>>>>>

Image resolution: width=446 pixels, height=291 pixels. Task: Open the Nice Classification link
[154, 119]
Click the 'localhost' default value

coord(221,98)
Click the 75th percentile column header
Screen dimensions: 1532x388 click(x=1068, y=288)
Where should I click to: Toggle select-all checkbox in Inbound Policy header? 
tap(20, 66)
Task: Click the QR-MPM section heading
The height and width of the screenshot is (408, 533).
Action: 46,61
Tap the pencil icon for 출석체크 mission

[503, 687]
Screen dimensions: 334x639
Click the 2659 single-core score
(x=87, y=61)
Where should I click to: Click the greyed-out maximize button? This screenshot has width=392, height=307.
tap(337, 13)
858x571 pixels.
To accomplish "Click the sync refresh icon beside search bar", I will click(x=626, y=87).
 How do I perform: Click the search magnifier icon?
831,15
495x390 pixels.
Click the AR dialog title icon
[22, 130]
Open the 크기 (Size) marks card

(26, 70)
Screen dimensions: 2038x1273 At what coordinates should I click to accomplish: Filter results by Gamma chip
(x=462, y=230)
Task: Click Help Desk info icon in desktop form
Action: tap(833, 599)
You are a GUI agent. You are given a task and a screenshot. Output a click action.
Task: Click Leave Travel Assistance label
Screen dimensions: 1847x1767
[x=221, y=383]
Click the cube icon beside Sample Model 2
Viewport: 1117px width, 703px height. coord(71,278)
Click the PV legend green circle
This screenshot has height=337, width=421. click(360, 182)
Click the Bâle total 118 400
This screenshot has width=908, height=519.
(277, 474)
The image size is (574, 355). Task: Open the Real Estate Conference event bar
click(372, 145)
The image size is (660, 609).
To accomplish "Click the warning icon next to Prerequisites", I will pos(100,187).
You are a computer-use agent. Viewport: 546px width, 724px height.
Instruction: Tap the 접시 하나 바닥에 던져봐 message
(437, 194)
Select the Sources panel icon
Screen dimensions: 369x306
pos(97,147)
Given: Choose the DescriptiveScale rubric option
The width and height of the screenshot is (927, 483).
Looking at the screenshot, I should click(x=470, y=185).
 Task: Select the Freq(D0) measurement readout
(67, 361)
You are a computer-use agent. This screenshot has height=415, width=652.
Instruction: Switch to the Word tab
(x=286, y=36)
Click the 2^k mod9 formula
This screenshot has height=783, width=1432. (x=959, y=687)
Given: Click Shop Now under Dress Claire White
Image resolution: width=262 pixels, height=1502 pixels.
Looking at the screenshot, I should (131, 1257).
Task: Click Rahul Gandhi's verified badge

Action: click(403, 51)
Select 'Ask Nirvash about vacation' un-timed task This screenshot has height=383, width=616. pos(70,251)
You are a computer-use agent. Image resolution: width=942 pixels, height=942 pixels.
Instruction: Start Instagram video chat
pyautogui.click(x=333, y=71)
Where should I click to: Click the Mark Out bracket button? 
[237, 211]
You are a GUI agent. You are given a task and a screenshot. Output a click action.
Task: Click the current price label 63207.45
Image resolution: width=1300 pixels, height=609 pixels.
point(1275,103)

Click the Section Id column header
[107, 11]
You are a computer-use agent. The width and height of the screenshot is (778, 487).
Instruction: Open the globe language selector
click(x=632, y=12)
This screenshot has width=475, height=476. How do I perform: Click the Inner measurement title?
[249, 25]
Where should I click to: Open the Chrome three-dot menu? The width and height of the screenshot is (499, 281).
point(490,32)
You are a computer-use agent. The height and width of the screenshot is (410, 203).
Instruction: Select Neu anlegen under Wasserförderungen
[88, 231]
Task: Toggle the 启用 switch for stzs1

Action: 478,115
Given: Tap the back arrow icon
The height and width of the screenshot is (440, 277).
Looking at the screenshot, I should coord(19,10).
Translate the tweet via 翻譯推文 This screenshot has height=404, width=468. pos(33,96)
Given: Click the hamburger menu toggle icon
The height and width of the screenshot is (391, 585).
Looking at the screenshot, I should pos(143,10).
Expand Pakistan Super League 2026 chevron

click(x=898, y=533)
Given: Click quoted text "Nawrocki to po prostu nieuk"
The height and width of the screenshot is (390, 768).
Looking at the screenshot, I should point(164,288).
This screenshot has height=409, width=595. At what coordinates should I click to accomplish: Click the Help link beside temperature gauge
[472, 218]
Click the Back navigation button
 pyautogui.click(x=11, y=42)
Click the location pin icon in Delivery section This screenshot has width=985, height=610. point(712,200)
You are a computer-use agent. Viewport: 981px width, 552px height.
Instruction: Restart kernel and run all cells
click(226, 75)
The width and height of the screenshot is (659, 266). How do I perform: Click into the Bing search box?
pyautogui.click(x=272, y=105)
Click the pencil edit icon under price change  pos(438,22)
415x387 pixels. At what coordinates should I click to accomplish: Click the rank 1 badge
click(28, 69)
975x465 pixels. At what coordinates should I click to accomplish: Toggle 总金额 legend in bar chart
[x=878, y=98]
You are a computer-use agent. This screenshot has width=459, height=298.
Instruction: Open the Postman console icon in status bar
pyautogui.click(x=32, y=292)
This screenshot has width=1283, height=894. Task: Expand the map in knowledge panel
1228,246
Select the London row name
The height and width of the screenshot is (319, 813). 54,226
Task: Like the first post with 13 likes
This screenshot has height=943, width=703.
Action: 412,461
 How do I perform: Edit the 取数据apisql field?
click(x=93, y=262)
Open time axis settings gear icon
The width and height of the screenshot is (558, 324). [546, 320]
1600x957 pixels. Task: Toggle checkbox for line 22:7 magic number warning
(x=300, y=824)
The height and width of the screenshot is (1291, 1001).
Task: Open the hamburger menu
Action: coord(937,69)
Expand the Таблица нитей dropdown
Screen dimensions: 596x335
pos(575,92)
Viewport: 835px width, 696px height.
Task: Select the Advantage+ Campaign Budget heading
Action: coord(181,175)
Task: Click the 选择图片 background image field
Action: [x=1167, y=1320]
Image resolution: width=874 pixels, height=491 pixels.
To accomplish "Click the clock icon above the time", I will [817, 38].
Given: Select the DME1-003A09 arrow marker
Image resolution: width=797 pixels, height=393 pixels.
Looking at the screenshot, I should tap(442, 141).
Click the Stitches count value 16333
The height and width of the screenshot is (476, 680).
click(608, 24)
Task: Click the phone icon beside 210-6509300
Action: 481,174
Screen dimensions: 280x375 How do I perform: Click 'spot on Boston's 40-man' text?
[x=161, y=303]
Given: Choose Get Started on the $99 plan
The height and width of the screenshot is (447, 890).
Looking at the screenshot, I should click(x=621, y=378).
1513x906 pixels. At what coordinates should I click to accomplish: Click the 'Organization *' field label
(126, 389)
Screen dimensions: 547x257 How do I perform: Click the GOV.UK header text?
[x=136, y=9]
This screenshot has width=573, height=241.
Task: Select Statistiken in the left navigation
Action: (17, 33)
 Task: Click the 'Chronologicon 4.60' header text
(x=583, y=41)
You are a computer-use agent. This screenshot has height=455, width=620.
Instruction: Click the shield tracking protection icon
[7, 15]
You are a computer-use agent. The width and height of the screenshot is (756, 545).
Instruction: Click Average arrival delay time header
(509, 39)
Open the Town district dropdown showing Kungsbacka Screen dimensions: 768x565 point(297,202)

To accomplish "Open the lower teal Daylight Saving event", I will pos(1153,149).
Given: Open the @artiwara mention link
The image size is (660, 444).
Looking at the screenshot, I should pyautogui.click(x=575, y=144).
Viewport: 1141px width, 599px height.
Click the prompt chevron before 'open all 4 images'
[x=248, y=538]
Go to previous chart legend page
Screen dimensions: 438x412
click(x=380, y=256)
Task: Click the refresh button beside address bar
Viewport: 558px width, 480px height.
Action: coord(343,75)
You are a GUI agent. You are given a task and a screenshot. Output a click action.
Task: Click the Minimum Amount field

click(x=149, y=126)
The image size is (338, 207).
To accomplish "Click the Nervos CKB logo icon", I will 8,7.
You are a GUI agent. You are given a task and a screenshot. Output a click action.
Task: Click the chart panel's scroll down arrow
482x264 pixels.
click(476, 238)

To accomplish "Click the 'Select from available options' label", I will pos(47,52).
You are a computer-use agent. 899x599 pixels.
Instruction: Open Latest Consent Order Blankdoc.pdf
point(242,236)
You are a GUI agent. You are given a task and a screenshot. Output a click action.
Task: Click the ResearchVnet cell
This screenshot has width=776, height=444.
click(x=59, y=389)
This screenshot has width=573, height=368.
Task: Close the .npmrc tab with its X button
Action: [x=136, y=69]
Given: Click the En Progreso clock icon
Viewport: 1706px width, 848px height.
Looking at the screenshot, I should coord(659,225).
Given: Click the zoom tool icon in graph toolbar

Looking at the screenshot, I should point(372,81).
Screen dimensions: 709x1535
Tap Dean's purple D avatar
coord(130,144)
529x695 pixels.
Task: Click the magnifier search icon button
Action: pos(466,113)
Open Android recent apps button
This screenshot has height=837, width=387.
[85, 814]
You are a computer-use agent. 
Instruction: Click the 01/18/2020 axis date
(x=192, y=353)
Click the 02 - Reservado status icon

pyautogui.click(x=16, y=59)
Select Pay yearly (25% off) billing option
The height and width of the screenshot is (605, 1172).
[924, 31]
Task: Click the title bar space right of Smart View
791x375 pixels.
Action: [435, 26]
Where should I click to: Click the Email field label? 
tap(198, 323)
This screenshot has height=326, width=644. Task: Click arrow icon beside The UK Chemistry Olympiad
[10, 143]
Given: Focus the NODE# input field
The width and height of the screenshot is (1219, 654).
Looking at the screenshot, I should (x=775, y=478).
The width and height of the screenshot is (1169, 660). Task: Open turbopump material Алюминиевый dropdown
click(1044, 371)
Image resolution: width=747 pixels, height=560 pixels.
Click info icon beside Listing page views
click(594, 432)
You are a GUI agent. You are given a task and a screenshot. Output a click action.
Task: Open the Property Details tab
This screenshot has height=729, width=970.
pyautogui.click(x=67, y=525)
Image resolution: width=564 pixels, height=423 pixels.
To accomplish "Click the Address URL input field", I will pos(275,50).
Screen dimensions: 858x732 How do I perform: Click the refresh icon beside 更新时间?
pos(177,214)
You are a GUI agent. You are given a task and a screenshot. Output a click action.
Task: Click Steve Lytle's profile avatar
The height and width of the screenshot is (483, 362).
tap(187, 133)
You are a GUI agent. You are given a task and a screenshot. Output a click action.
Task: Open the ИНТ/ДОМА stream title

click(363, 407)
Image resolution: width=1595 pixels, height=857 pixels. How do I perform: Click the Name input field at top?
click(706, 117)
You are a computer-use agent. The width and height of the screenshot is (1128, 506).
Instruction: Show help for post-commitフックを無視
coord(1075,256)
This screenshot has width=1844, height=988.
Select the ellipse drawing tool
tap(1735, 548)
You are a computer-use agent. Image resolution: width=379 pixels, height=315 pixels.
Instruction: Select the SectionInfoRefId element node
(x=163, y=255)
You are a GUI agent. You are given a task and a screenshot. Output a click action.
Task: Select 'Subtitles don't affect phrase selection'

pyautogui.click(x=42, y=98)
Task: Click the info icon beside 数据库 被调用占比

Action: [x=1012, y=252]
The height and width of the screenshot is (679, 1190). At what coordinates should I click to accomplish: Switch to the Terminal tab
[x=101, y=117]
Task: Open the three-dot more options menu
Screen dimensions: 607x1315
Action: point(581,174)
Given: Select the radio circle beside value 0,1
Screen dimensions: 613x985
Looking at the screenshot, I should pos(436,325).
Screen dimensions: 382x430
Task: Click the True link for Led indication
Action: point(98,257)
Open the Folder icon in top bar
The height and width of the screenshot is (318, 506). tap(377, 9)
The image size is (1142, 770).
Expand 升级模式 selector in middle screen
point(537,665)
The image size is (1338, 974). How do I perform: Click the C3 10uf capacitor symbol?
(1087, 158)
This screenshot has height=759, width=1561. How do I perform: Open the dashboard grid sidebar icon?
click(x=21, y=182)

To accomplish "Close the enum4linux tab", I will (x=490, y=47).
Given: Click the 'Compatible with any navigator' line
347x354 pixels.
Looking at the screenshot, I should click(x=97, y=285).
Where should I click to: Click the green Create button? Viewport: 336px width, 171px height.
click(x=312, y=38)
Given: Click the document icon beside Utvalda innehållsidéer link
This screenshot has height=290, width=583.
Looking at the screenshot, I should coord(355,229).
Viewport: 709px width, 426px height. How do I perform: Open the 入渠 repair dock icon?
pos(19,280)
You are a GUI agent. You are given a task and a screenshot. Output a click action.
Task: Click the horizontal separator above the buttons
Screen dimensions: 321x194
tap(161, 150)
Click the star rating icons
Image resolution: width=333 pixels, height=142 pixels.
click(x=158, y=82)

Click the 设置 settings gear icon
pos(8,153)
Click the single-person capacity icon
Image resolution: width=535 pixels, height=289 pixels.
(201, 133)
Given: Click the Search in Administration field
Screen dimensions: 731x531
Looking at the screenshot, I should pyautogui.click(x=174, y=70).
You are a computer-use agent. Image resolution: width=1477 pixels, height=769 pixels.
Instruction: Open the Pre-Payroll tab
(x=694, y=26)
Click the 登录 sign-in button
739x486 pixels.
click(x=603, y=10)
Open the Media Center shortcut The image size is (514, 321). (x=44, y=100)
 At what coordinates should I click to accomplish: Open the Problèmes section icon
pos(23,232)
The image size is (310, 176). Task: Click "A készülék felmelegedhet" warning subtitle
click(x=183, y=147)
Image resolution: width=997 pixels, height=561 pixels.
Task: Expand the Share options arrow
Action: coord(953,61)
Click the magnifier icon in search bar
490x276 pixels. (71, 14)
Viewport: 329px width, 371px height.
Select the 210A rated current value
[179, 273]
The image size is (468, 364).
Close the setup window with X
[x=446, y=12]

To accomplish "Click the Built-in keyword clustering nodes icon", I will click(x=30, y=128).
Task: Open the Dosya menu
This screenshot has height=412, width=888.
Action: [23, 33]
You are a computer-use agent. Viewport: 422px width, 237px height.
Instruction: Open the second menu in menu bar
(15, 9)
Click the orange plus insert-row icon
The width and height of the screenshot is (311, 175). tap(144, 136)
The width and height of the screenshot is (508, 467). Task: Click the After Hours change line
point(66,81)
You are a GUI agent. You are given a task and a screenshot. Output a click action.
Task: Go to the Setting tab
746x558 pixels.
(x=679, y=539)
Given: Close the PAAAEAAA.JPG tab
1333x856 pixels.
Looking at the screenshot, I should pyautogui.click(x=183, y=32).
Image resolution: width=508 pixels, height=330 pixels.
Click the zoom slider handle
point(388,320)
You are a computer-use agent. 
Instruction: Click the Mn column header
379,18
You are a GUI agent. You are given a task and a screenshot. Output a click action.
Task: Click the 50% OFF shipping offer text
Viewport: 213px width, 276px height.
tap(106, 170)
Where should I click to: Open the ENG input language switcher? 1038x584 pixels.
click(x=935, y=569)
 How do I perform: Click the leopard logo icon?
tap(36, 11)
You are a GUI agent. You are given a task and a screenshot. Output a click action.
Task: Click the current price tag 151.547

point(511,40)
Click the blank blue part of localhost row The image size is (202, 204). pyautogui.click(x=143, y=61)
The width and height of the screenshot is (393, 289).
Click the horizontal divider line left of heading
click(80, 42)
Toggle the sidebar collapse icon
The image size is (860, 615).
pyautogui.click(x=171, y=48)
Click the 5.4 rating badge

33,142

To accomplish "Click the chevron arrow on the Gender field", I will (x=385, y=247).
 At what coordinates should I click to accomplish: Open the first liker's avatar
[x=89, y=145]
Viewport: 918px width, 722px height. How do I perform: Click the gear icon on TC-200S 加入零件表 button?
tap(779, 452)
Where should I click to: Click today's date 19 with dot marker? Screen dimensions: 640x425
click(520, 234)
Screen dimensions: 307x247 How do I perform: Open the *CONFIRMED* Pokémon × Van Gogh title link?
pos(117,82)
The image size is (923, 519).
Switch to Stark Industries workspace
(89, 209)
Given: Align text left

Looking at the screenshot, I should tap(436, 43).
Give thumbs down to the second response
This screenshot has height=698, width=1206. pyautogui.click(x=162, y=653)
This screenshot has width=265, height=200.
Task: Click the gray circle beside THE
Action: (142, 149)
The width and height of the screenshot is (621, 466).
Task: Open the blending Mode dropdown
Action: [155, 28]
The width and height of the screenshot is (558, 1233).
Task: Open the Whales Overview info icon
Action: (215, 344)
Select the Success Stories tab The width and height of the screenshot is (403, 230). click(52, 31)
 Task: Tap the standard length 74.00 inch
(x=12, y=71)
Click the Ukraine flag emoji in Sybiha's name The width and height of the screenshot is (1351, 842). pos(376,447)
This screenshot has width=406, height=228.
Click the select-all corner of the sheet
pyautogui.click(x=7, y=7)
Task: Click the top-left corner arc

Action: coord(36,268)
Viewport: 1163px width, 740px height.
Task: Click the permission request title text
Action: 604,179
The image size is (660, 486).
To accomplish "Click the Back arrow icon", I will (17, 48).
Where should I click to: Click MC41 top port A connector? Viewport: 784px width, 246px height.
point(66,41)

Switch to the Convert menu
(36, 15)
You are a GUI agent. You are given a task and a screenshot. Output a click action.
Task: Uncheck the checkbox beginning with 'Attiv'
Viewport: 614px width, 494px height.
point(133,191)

<<<<<

Beginning at the top of the data, please return every line until and including the line containing "495x390 pixels.", copied exactly, and nothing past it.

### Answer space
Image resolution: width=446 pixels, height=291 pixels. Task: Open the Nice Classification link
[154, 119]
Click the 'localhost' default value

coord(221,98)
Click the 75th percentile column header
Screen dimensions: 1532x388 click(x=1068, y=288)
Where should I click to: Toggle select-all checkbox in Inbound Policy header? 
tap(20, 66)
Task: Click the QR-MPM section heading
The height and width of the screenshot is (408, 533).
Action: 46,61
Tap the pencil icon for 출석체크 mission

[503, 687]
Screen dimensions: 334x639
Click the 2659 single-core score
(x=87, y=61)
Where should I click to: Click the greyed-out maximize button? This screenshot has width=392, height=307.
tap(337, 13)
858x571 pixels.
To accomplish "Click the sync refresh icon beside search bar", I will click(x=626, y=87).
 How do I perform: Click the search magnifier icon?
831,15
495x390 pixels.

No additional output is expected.